14th National Natural Language Processing Research Symposium

May 11-12, 2018, UC Theater

University of the Cordilleras, Baguio City

Pictures from the event: link

Call for Participation

Organized by the Computing Society of the Philippines – Special Interest Group on Natural Language Processing (CSP SIG-NLP), National University (NU), and University of the Cordilleras

The 14th National Natural Language Processing Research Symposium (14NNLPRS) will take place on May 11-12, 2018 at the University of the Cordilleras, Baguio City. NNLPRS is a regular gathering of researchers from different fields working on the analysis, processing, and generation of human languages. This event is intended to provide a forum for the conduct of more research and networking. The past symposia have covered a wide range of topics in NLP and were graced by international invited speakers:

  • Prof. Robert Dale of Macquarie University, Australia in 2004;
  • Prof. Chu-Ren Huang from Institute of Linguistics in Academia Sinica of Taiwan in 2007;
  • Mr. Adam Pease of Articulate Software USA, and Prof. Gerald Nelson of the Chinese University of Hong Kong both in 2009;
  • Prof. Dekai Wu from the Hong Kong University of Science and Technology in 2010;
  • Prof. Hwee Tou Ng from the National University of Singapore in 2011;
  • Prof. Tod Allman of the Graduate Institute of Applied Linguistics and Prof. Chiu-Yu Tseng from Academia Sinica of iwan in 2014;
  • Prof. Tod Allman of the Graduate Institute of Applied Linguistics and Prof. Enya Kong Tang from Linton University of Malaysia in 2015;
  • Prof. Tod Allman of the Graduate Institute of Applied Linguistics and Prof. Chu Ren Huang from Hong Kong Polytechnic University in 2016; and
  • Prof. Tod Allman of the Graduate Institute of Applied Linguistics in 2017.
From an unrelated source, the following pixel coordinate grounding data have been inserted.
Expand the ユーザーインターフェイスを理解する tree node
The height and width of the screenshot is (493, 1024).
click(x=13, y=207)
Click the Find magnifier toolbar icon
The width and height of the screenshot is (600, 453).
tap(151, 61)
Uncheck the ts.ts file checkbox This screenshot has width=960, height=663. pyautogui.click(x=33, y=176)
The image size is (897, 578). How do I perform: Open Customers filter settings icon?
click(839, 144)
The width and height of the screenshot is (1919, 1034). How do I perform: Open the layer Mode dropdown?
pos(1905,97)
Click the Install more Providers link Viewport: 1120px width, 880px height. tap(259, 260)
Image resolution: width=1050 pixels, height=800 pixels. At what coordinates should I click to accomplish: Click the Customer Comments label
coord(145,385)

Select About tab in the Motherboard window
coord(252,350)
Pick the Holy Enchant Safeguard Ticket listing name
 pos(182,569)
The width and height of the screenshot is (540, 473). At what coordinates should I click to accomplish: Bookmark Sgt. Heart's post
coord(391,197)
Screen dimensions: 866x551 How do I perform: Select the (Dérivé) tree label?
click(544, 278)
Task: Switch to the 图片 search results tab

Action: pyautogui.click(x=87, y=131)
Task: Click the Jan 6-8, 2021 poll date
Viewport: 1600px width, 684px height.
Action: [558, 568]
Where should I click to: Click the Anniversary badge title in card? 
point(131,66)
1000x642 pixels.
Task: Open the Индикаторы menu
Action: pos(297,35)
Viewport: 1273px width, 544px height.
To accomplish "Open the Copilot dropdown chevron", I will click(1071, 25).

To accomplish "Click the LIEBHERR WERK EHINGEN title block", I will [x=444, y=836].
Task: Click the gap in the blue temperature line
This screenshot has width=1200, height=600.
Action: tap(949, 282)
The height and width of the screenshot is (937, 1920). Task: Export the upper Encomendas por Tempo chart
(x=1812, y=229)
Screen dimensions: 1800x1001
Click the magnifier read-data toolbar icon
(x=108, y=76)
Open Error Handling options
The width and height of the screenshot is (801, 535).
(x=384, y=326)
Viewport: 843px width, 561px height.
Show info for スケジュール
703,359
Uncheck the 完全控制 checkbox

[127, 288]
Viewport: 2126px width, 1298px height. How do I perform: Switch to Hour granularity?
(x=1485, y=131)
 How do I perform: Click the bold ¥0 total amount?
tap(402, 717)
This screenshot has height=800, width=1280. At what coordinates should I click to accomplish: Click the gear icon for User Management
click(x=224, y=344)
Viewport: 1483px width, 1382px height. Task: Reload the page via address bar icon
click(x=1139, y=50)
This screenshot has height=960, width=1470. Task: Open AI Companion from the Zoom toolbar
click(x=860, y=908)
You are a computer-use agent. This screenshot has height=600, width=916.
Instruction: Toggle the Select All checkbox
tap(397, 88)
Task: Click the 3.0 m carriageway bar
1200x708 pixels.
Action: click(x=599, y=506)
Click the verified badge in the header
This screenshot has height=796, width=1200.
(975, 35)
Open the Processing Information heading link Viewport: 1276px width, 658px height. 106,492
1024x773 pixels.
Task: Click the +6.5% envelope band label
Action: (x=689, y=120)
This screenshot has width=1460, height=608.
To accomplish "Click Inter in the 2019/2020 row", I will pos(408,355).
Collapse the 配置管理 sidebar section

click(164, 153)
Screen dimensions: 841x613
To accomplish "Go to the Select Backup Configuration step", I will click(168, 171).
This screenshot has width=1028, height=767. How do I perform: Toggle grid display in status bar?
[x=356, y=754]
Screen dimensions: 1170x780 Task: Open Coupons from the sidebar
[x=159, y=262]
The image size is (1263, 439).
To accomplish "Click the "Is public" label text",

With the theme “Humanitarian Technology”, the 14NNLPRS will be a venue for discussing the various challenges and opportunities that we face in integrating human language technologies to analyze various types of data towards addressing societal problems.

Relevant topics include but not limited to the following areas:

LANGUAGE

  • Corpus Building
  • Dictionary and Philippine Languages
  • Discourse Analysis
  • Phonology and morphology
  • Language Resources and Evaluation
  • Language Clustering and Mapping
  • Language Learning
  • Lexicology
  • Multilingual Speech Corpora
  • Prosody
  • Sociolinguistics
  • Speech Databases
  • Standardization
  • Syntax and grammar

COMPUTING

  • Automatic Speech Recognition
  • Culturomics
  • Information Retrieval
  • Machine Learning for Natural Language
  • Machine Translation
  • Named Entity Recognition
  • Natural Language Generation
  • Segmentation and Labeling
  • Sentiment Analysis and Opinion Mining
  • Sign Language Processing
  • Speech Synthesis
  • Text Summarization and Generation
  • Word Sense Disambiguation
  • WordNets and Ontologies

CHED Endorsement

14NNLPRS CHED Endorsement.pdf

Invitation Letter

Invitation Letter.pdf

Program

14NNLPRS Program v4.pdf

Speakers

Tod Allman

Tod Allman has been working in the field of Natural Language Generation for the past twenty years. He and his colleagues have designed and developed a linguistically based natural language generator called Linguist’s Assistant (LA). LA produces high quality draft translations in a wide variety of languages, particularly minority and endangered languages. Linguists may use LA to simultaneously document a language, and also produce initial draft translations of significant texts in the language. When experienced mother-tongue translators edit the translations produced by this system into publishable texts, their productivity is typically quadrupled without any loss of quality. LA incorporates extensive typological, semantic, syntactic, and discourse research into its semantic representational system and its transfer and synthesizing grammars. Tod has worked with linguists and mother-tongue speakers in order to develop computational lexicons and grammars for a variety of languages including Korean, Kewa (Papua New Guinea), Jula (Cote d’Ivoire), Angas (Nigeria), Chinantec (Mexico), and Nsenga (Zambia). He is now living in the Manila area, and is presently building lexicons and grammars for five languages: Tagalog, Ayta Mag-Indi, and Botolan Sambali which are spoken here in the Philippines, Ibwe which is spoken in Malaysia, and Hlai which is spoken in Taiwan. He hopes that the texts generated by LA will empower the speakers of these languages by enabling them to participate in the larger world, and by providing them with vital information which helps them live longer, healthier, and more productive lives.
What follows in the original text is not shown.